Tâche -> Reproduisez intégralement, s'il vous plaît, le texte sur les armes à la guerre, sans y changer un seul mot.

Leurs battailles se voyent bien mieux contestées : ce ne sont à cette heure que routes : primus clamor atque impetus rem decernit.Et chose que nous appellons à la société d’vn si grand hazard, doit estre en nostre puissance le plus qu’il se peut. Comme ie conseilleroy de choisir les armes les plus courtes, et celles dequoy nous nous pouuons le mieux respondre. Il est bien plus apparent de s’asseurer d’vne espée que nous tenons au poing, que du boulet qui eschappe de nostre pistole, en laquelle il y a plusieurs pièces, la poudre, la pierre, le rouët, desquelles la moindre qui vienne à faillir, vous fera faillir vostre fortune. On assené peu seurement le coup, que l’air vous conduict.

Et, quo ferre velint, permittere vulnera ventis :
Ensis habet vires, et gens quæcunque virorum est,
Bella gerit gladiis.

Lignes de données ->
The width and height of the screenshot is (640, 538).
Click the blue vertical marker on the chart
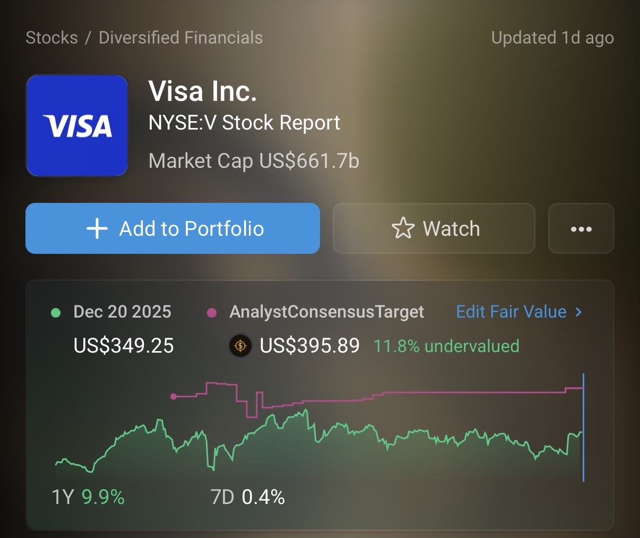coord(583,428)
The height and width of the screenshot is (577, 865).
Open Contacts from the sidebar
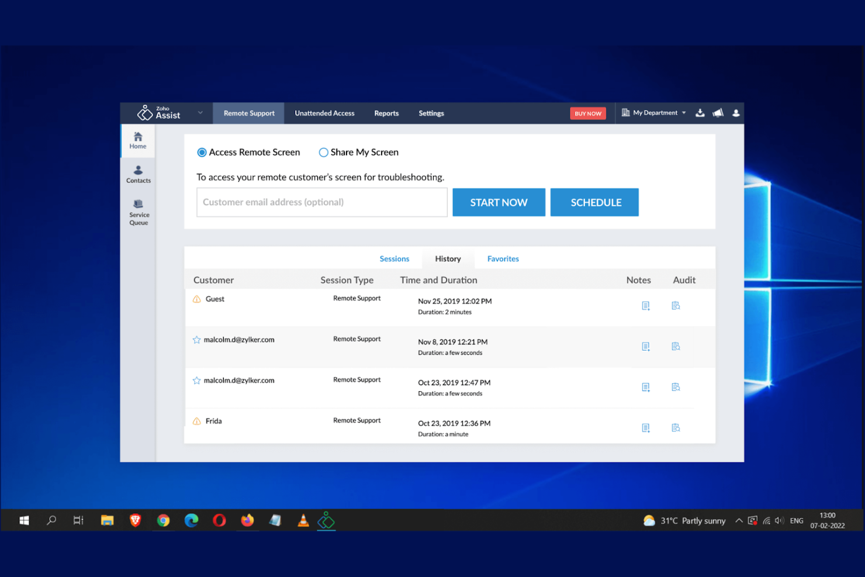[x=138, y=174]
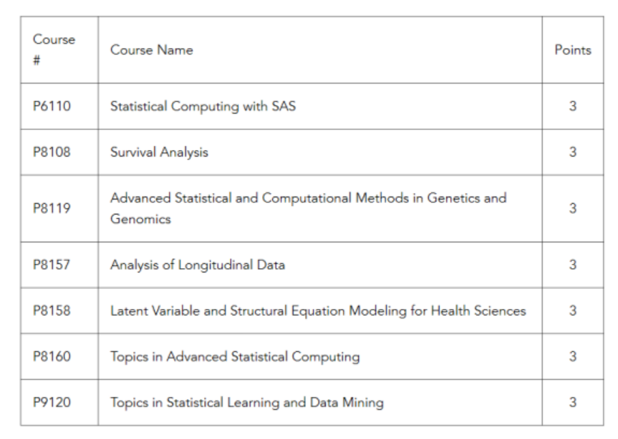Select course number P9120
Image resolution: width=618 pixels, height=439 pixels.
52,402
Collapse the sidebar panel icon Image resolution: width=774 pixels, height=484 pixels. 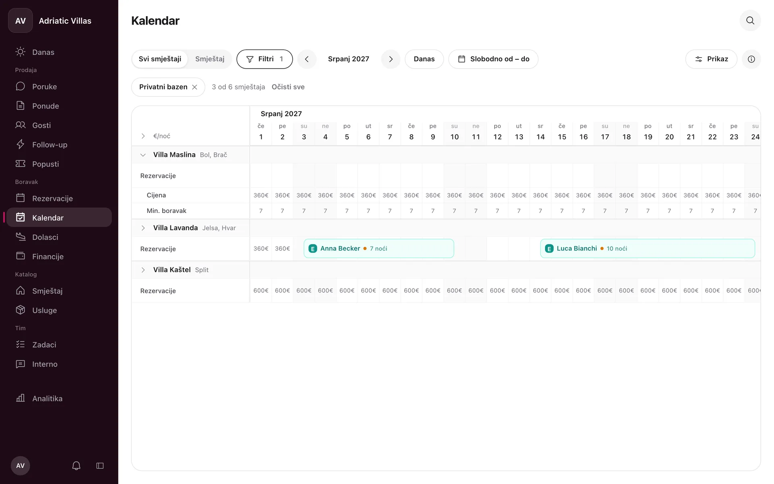(x=100, y=466)
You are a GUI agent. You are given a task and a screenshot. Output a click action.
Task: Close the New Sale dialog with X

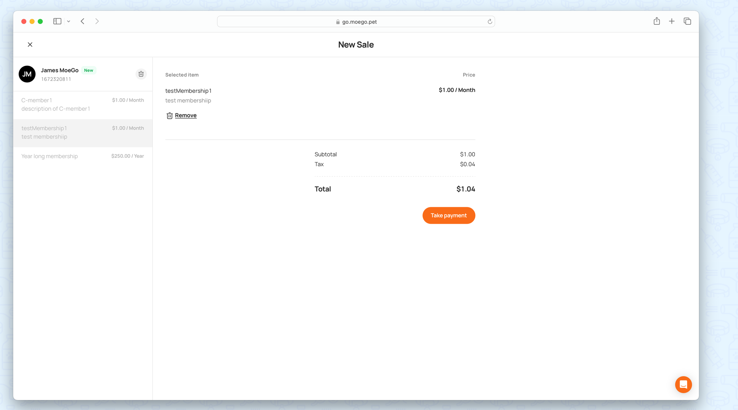tap(30, 45)
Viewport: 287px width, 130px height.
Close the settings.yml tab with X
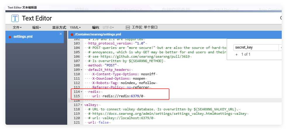61,34
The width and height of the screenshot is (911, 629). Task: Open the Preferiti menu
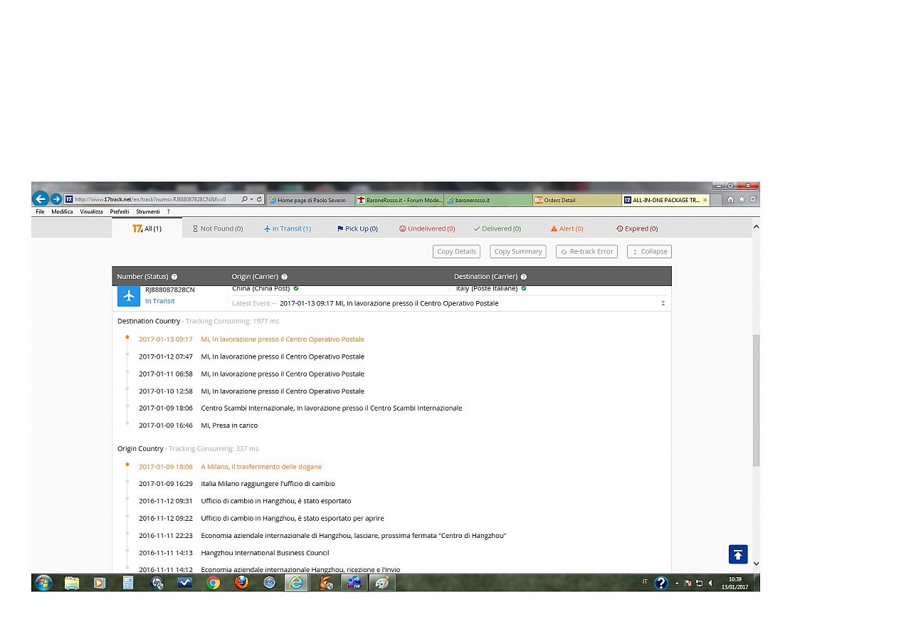(120, 211)
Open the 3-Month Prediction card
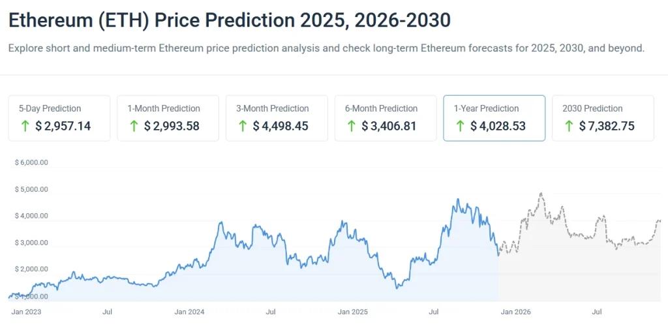 [277, 118]
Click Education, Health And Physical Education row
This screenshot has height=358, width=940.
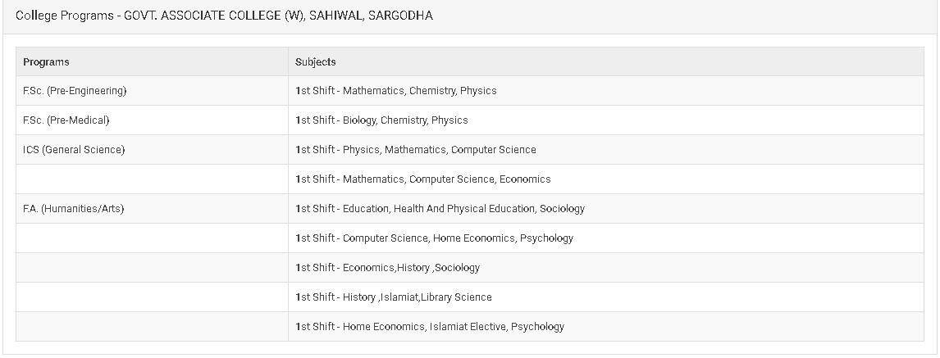pyautogui.click(x=440, y=209)
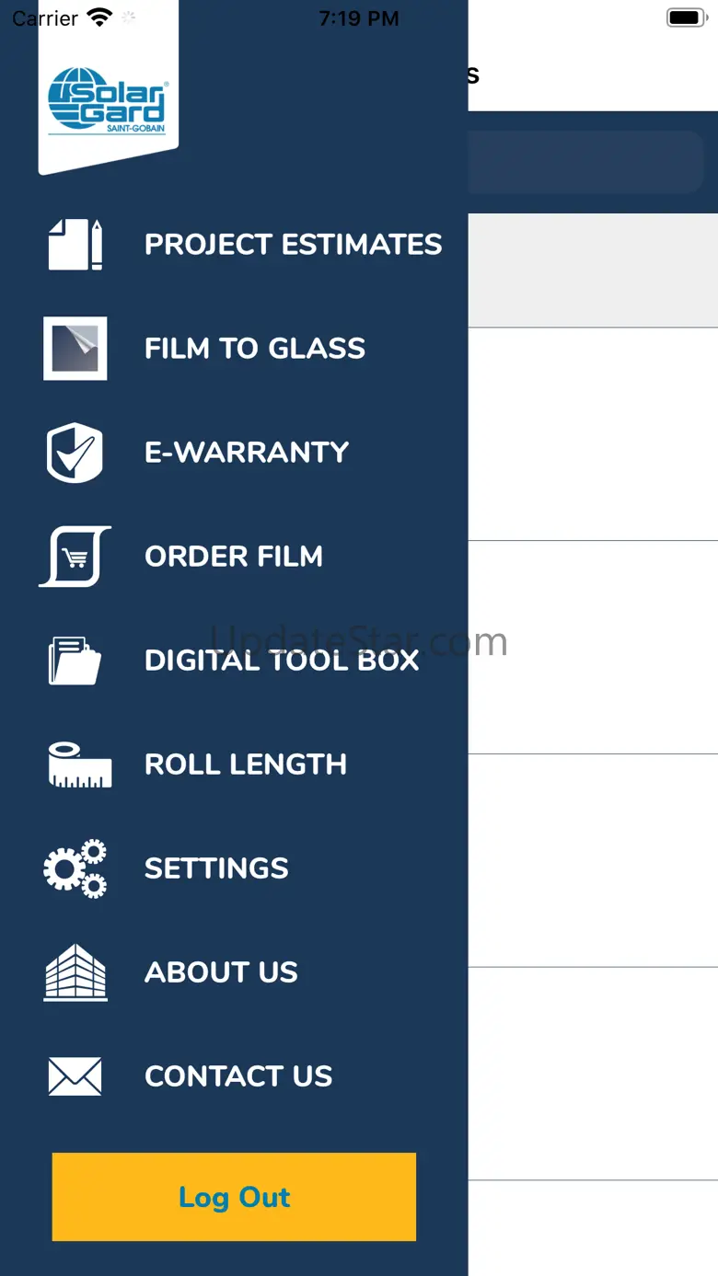Viewport: 718px width, 1276px height.
Task: Click the Order Film cart icon
Action: click(x=75, y=557)
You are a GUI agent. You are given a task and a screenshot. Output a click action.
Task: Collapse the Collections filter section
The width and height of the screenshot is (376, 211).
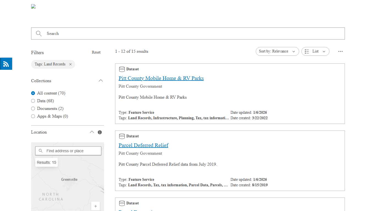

Réponse ->
Leurs battailles se voyent bien mieux contestées : ce ne sont à cette heure que routes : primus clamor atque impetus rem decernit.Et chose que nous appellons à la société d’vn si grand hazard, doit estre en nostre puissance le plus qu’il se peut. Comme ie conseilleroy de choisir les armes les plus courtes, et celles dequoy nous nous pouuons le mieux respondre. Il est bien plus apparent de s’asseurer d’vne espée que nous tenons au poing, que du boulet qui eschappe de nostre pistole, en laquelle il y a plusieurs pièces, la poudre, la pierre, le rouët, desquelles la moindre qui vienne à faillir, vous fera faillir vostre fortune. On assené peu seurement le coup, que l’air vous conduict.

Et, quo ferre velint, permittere vulnera ventis :
Ensis habet vires, et gens quæcunque virorum est,
Bella gerit gladiis.